Contexto Demográfico Urgente
El Censo 2024 revela que uno de cada cinco chilenos tiene 60 años o más, lo que significa que actualmente hay más personas mayores que niños, niñas y adolescentes en el país. Este cambio demográfico subraya la necesidad de un marco legal que reconozca los derechos de las personas mayores, fortalezca la institucionalidad y adapte las políticas públicas a una sociedad en rápido envejecimiento, desde una perspectiva de derechos humanos.
Características de la Nueva Ley
Por primera vez, Chile contará con una legislación que reconoce explícitamente los derechos de las personas mayores. La ley incluye la creación de una Política Nacional de Envejecimiento, establece principios para guiar la acción del Estado y refuerza la función del Servicio Nacional del Adulto Mayor (SENAMA). Asimismo, introduce un procedimiento especializado para proteger a las personas mayores dependientes en situaciones de abandono social.

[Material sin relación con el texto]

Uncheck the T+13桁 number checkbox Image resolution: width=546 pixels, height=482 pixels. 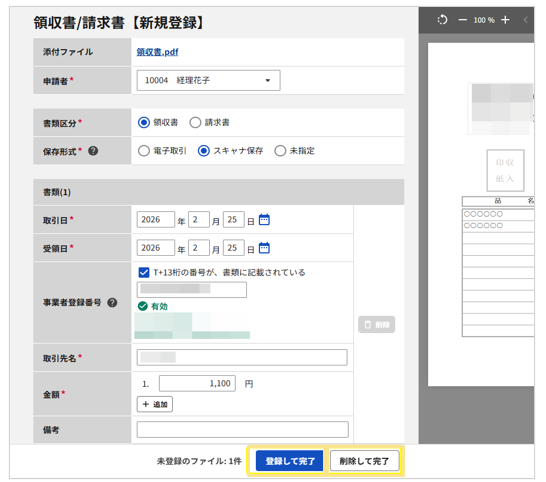click(144, 272)
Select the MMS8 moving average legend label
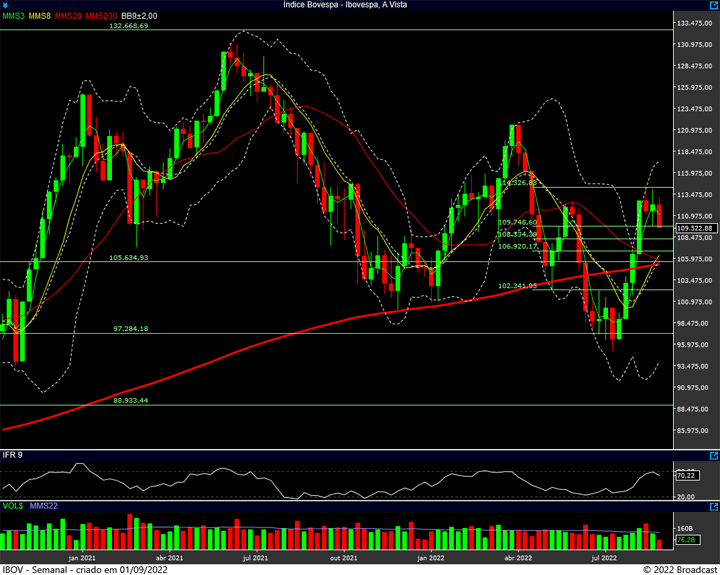The image size is (720, 575). click(41, 17)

Divergencias en la Tramitación
Durante su tramitación, aunque se alcanzaron amplios consensos, surgieron polémicas en torno a la creación de un contrato laboral especial para personas mayores en el Código del Trabajo. Dicha propuesta, presentada como un medio para ampliar las oportunidades laborales, ha sido criticada por su diseño que permitiría pactos de suspensión sin límites claros, facilitando un entorno laboral precario que podría desmejorar las condiciones de los trabajadores mayores.
Propuesta de Veto Sustitutivo
Con el objetivo de proteger los derechos laborales de las personas mayores, se ha presentado un veto específico para eliminar la creación de este contrato. En su lugar, se propone equiparar el ingreso mínimo mensual de las personas mayores de 65 años con el del resto de la población adulta, asegurando así igualdad de dignidad y oportunidades laborales. El Estado asume la responsabilidad de garantizar que cualquier medida para fomentar la participación laboral de las personas mayores ajuste a estándares de trabajo decente.
Ejemplos Internacionales y Estándares de Dignidad
Los países que han logrado proteger los derechos laborales de las personas mayores lo han hecho a través de incentivos a la contratación formal y no mediante contratos de menor protección. Esta ley rescata esos principios al reconocer el derecho a un trabajo digno y decente para las personas mayores y establece la obligación del Estado de erradicar la discriminación etaria y fomentar políticas inclusivas. Medidas como la reducción de la jornada laboral a 40 horas y reformas en pensiones están alineadas con este objetivo, facilitando un envejecimiento activo sin precarización laboral.
Chile necesita esta ley y, más importante, las personas mayores la requieren. Con la implementación de este veto, se fortalece el núcleo fundamental de la ley: la protección de los derechos laborales y el compromiso con un envejecimiento digno y equitativo.